4.4. Reflection Checkpoint
Key Takeaways
Before proceeding, ensure you can:
- Select the correct SageMaker endpoint type (real-time, serverless, async, batch) based on latency, payload, traffic, and cost requirements
- Match compute instance families (general, compute-optimized, GPU, Inferentia) to model types
- Choose between pre-built containers, Script Mode, and BYOC based on framework support and customization needs
- Identify when SageMaker Neo and edge deployment are appropriate
- Configure auto scaling policies (target tracking, step, scheduled) with ML-relevant metrics
- Distinguish between CloudFormation (declarative) and CDK (programmatic) for infrastructure as code
- Configure VPC mode vs. network isolation for SageMaker security
- Integrate CodePipeline, CodeBuild, and CodeDeploy into an ML CI/CD workflow
- Distinguish between SageMaker Pipelines (ML workflow) and CodePipeline (CI/CD delivery)

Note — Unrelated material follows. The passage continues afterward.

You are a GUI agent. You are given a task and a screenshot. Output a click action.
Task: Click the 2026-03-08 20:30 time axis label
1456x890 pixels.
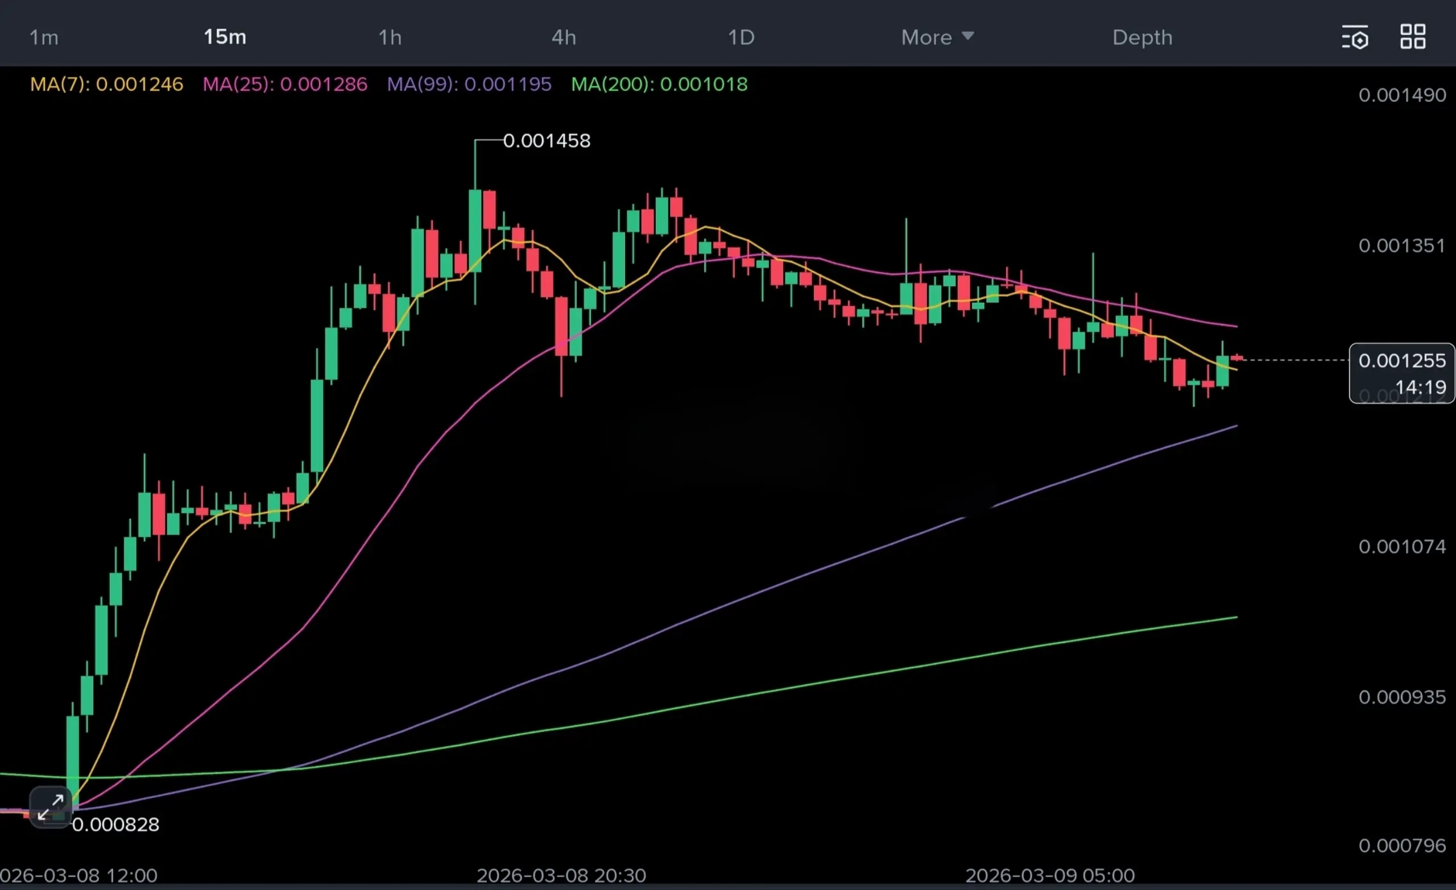(561, 875)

- Select deployment strategies (blue/green, canary, linear) based on risk tolerance
- Design automated testing and retraining pipelines with quality gates
Connecting Forward
In the next phase, you'll learn how to monitor deployed models, optimize infrastructure costs, and secure ML resources. Deployment without monitoring is like launching a satellite without ground control—you won't know if something goes wrong until it's too late. Phase 5 closes the lifecycle loop by connecting monitoring signals back to data preparation and retraining.
Self-Check Questions
-
A company processes insurance claims by analyzing uploaded document images (average 20 MB). They need results within 30 minutes and process about 500 claims per day during business hours. Which endpoint type should they use, and how should they configure scaling?
-
A team has a CodePipeline that trains a model, evaluates it, and deploys to a SageMaker endpoint. Currently deployment is all-at-once. After a bad deployment caused a 2-hour outage, they need a safer strategy with instant rollback. What changes should they make?
-
An ML pipeline automatically retrains weekly and deploys the new model. Describe the minimum set of automated tests that should exist between training and deployment to prevent deploying a degraded model.